O decreto foi revogado pelo governo Lula no dia da posse, com a volta das alíquotas anteriores a 30 de dezembro. Mas o ex-secretário, que entende dos mecanismos entre o fato gerador e seu impacto no caixa, garante que o mal já reduziu os recolhimentos das grandes empresas desde o final de 2022. Entretanto, a anulação dos efeitos maléficos só se fará sentir a partir de abril.
Ou seja, haverá vazamento altamente regressivo e injusto de receitas para beneficiar o andar de cima até abril. Enquanto isso, quando o governo Lula se movimenta para proteger o andar de baixo leva chumbo dos economistas e agentes do mercado financeiro, com a pontaria dos CACs.
O artigo de Everaldo Maciel, que tem o título de “Uma tormenta tributária”, começa dizendo que “poucas vezes ocorreu uma combinação tão insólita de medidas como as que foram adotadas no final do ano passado”. Ele aproveitou para criticar, com desconfiança, o fato de que, assim como o governo criou cargos de adidos das Forças Armadas e da Política Federal no exterior, em 2021, no final do ano passado “foram criadas adidâncias em Bruxelas, Paris e Dubai.
Além de ser uma medida extemporânea, o espantoso é que os adidos designados foram justamente os titulares dos cargos de alto escalão da administração [da Receita Federal] que saía. Inoportuno e indecoroso”. [vale lembrar que a Receita trocou várias chefias depois que vazaram movimentações financeiras das “rachadinhas” do senador Flávio Bolsonaro, quando o filho 01 era deputado estadual e contratava assessores que lhe devolviam parte dos salários na Alerj, operação conduzida por Fabrício Queiroz.

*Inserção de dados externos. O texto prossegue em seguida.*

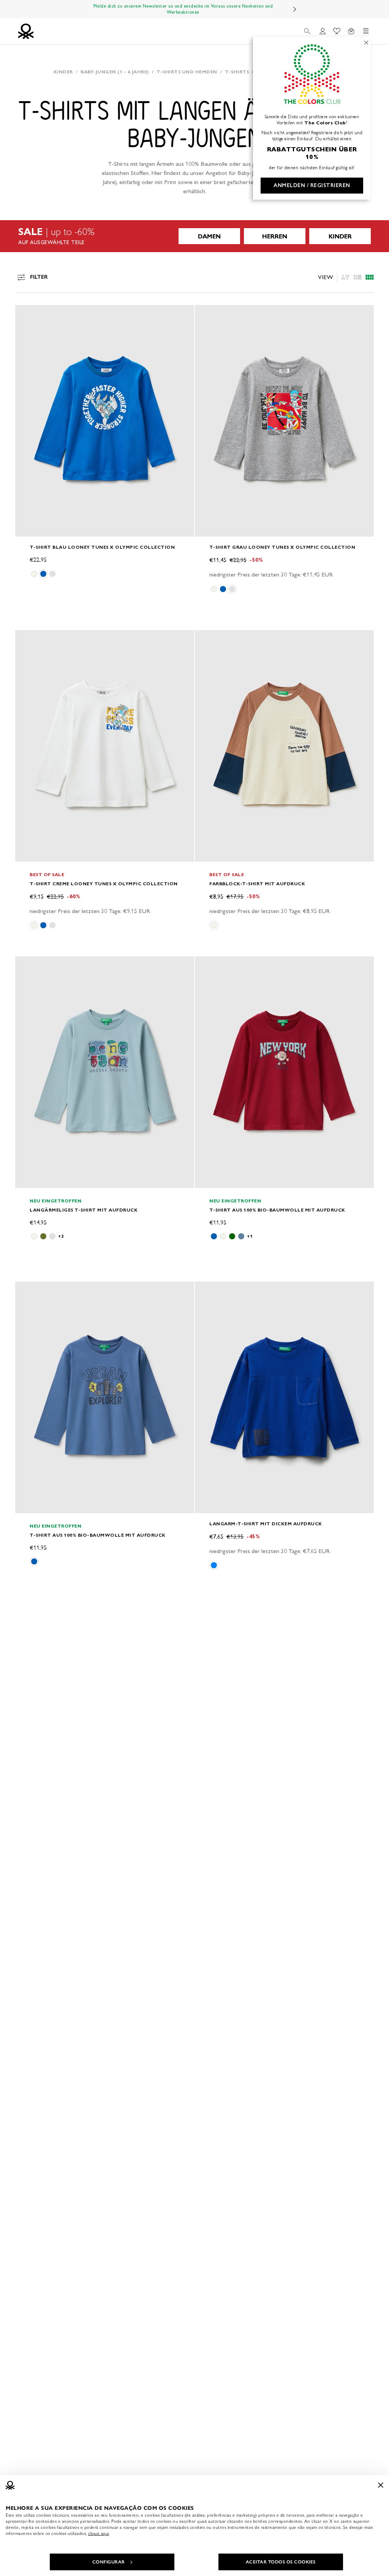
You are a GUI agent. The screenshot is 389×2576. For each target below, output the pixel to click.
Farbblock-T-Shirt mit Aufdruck (257, 883)
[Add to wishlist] (27, 315)
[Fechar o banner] (380, 2485)
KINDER (340, 236)
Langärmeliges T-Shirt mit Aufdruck (84, 1210)
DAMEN (209, 236)
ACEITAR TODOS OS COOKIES (281, 2562)
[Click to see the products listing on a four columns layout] (357, 277)
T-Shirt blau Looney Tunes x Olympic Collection (102, 547)
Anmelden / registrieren (312, 185)
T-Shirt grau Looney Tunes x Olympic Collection (282, 547)
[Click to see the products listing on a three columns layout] (369, 277)
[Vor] (295, 9)
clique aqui (98, 2533)
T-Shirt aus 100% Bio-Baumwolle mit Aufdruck (277, 1210)
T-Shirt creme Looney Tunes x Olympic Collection (104, 883)
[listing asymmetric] (345, 277)
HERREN (274, 236)
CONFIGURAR (108, 2562)
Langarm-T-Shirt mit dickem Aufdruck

Maciel considera que o governo agiu mal ao reparar o erro. Em vez de eliminar as novas adidâncias, extinguiu todas as “adidâncias tributário-aduaneiras”, cortando a possibilidade de troca de informações entre o que se passa nos países mais avançados. Para o ex-secretário, a medida se configura punitiva à Receita Federal, reforçando a percepção de um contínuo processo de sucateamento do órgão.
O preço da transferência
Mas a crítica mais contundente de Everardo Maciel diz respeito à Medida Provisória (MP) que estabeleceu no fim de 2022 “novas regras para preços de transferências, o mais controverso e complexo tema na tributação da renda”. Ele reconhece que “o modelo brasileiro é o mais simples do mundo, composto por seis artigos, e demanda muitos aperfeiçoamentos”.
Entretanto, a troca pelo modelo da OCDE, instituição à qual o Brasil, deseja se filiar, embora esteja sem qualificação em muitas normas ambientais e de IDH é ruim: a OCDE tem especial predileção por modelos tributários complexos e com elevado grau de subjetividade. Para Maciel, o aumento dos requisitos “reforçará as queixas quanto à complexidade do nosso sistema tributário”.
O “maior absurdo, todavia, é que o modelo somente entrará em vigor em 2024, recorrendo-se, contudo, a uma MP, que se sujeita ao requisito constitucional da urgência. Qual é a urgência?”. Para ele, a medida vai resultar numa chicane tributária: para tentar contornar a inconstitucionalidade, admitiu-se que empresas poderiam antecipar para 2023 a adoção das novas regras, embora não conheçam seu disciplinamento infralegal. É claro que só farão a antecipação se lograrem ganho, em prejuízo da arrecadação [uma forma engenhosa de tirar o tapete do governo Lula – e lá virão críticas sobre o déficit fiscal]. Mas, e “se a MP não prosperar, como ficaria a opção?”, indaga Maciel.